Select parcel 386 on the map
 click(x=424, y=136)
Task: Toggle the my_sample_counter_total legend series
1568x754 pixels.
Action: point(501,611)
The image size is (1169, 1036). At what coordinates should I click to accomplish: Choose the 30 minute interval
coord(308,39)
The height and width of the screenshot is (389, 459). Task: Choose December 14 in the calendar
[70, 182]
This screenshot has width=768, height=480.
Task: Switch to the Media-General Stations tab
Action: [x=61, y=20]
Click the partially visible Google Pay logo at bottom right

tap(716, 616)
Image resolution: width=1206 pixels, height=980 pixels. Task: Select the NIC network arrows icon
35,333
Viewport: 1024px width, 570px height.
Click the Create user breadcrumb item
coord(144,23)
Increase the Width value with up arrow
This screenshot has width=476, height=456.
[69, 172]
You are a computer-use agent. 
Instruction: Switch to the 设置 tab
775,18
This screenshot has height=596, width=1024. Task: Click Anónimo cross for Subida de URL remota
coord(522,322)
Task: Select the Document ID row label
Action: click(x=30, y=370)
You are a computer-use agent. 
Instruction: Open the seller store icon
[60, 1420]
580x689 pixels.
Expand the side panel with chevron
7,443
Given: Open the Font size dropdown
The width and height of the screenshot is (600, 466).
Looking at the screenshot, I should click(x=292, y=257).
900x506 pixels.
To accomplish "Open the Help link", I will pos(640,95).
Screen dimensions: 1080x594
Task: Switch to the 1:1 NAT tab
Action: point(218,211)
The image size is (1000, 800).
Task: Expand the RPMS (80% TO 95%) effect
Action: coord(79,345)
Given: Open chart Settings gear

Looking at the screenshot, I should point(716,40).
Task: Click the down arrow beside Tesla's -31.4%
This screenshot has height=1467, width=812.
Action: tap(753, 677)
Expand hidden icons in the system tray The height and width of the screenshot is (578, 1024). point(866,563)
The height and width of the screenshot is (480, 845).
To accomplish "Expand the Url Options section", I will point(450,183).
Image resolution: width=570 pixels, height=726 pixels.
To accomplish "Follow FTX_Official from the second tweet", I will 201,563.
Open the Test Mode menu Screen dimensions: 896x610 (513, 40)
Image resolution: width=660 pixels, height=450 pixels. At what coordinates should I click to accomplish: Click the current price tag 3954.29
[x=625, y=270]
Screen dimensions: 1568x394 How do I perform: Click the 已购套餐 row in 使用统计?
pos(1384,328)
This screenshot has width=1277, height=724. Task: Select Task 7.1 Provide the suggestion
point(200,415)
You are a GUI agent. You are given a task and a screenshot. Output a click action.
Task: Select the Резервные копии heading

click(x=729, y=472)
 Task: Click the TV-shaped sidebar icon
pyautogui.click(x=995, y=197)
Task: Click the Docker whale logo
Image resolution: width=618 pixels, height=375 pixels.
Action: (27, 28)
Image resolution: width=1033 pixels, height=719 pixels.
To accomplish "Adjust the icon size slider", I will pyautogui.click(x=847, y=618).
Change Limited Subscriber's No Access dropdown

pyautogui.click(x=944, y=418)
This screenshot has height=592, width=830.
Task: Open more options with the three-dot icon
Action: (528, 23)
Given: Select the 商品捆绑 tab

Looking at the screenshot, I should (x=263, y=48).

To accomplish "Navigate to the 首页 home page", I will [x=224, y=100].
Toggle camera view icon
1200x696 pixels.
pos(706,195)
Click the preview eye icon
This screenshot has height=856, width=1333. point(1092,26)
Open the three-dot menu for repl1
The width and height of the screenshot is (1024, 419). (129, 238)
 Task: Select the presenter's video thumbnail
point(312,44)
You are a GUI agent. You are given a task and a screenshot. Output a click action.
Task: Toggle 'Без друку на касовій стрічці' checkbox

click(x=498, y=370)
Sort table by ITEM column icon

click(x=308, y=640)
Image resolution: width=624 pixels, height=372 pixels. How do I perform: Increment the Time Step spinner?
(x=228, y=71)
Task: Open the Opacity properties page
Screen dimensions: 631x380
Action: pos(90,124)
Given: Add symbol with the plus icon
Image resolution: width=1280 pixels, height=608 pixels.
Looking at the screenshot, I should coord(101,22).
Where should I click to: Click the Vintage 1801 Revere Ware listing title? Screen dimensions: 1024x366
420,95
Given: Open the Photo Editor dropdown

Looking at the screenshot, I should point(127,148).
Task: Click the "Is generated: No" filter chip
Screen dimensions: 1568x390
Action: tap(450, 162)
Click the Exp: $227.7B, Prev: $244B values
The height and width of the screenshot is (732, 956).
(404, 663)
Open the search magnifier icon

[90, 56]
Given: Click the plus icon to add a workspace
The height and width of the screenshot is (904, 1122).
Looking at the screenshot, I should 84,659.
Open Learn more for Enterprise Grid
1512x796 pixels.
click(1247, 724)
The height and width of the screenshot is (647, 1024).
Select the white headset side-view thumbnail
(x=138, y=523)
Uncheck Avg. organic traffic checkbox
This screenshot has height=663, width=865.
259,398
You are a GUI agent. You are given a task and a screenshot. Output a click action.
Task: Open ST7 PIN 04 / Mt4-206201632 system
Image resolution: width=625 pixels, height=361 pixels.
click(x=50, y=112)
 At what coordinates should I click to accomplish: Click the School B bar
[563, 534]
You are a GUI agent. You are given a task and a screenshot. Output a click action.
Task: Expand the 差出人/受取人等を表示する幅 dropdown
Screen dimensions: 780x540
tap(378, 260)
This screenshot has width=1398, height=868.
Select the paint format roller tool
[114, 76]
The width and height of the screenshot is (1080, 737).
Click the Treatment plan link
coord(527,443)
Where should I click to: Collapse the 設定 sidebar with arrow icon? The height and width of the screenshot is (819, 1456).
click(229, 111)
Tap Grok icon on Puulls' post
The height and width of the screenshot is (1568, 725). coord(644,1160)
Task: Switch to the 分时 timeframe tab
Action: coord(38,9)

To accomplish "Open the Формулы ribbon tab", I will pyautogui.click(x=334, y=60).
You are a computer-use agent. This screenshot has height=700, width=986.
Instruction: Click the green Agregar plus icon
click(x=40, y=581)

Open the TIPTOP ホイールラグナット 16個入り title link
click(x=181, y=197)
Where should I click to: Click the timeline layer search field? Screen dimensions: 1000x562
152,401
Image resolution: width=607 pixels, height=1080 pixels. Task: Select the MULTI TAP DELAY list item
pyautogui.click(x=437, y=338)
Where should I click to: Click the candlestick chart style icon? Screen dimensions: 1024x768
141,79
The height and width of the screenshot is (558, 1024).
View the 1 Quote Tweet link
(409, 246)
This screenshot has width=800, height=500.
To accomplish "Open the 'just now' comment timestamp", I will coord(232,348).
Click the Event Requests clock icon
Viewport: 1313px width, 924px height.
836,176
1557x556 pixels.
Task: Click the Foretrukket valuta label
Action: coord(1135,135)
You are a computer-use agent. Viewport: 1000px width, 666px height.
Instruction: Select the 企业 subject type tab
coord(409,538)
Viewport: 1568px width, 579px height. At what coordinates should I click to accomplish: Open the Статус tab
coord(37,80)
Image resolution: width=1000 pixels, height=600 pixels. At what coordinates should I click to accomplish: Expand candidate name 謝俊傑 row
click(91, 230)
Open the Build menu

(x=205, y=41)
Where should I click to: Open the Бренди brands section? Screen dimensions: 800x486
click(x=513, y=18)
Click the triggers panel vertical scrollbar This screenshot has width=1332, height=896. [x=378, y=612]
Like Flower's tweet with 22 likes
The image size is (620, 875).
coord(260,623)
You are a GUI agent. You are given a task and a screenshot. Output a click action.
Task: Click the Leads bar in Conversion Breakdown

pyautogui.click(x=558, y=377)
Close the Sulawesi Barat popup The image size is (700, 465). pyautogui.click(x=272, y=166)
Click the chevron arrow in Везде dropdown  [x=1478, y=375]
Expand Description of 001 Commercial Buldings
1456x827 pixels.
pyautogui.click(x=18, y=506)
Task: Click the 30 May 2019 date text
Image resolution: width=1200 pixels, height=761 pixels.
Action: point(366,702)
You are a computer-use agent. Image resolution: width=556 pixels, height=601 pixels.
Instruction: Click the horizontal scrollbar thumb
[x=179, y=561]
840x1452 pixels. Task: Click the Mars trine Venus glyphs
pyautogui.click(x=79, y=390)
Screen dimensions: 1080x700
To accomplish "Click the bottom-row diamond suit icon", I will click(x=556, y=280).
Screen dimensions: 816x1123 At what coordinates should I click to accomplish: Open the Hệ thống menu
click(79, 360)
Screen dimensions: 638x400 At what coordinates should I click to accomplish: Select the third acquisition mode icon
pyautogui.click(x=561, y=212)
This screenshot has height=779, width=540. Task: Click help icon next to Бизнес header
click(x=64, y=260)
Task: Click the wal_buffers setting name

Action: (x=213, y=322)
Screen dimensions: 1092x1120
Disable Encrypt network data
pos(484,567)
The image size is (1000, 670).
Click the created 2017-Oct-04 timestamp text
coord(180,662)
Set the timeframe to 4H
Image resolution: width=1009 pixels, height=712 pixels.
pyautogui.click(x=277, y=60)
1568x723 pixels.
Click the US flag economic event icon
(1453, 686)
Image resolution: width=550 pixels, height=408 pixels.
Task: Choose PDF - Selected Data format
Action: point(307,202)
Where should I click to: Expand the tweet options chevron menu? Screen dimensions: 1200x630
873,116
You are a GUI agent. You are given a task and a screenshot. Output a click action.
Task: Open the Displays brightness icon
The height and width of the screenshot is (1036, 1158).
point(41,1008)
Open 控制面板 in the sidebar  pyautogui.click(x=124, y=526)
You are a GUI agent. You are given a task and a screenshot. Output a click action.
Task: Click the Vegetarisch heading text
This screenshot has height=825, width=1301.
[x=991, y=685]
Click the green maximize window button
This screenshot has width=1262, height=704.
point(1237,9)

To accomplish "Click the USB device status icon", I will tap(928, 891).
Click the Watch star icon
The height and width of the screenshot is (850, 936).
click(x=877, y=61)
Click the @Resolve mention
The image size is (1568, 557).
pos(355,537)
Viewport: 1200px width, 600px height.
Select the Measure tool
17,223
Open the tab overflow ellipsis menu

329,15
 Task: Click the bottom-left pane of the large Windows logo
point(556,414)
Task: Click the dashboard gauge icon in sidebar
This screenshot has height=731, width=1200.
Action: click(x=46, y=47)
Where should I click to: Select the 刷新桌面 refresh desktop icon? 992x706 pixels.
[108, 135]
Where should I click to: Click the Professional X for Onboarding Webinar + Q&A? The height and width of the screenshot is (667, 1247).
■ ■ ■ ■
■ Work to be completed
In the listing above, find the line holding "Click the Create user breadcrumb item" and the line holding "900x506 pixels.", then output those two lines and every line between them exactly.

■ Task output
Click the Create user breadcrumb item
coord(144,23)
Increase the Width value with up arrow
This screenshot has width=476, height=456.
[69, 172]
You are a computer-use agent. 
Instruction: Switch to the 设置 tab
775,18
This screenshot has height=596, width=1024. Task: Click Anónimo cross for Subida de URL remota
coord(522,322)
Task: Select the Document ID row label
Action: click(x=30, y=370)
You are a computer-use agent. 
Instruction: Open the seller store icon
[60, 1420]
580x689 pixels.
Expand the side panel with chevron
7,443
Given: Open the Font size dropdown
The width and height of the screenshot is (600, 466).
Looking at the screenshot, I should click(x=292, y=257).
900x506 pixels.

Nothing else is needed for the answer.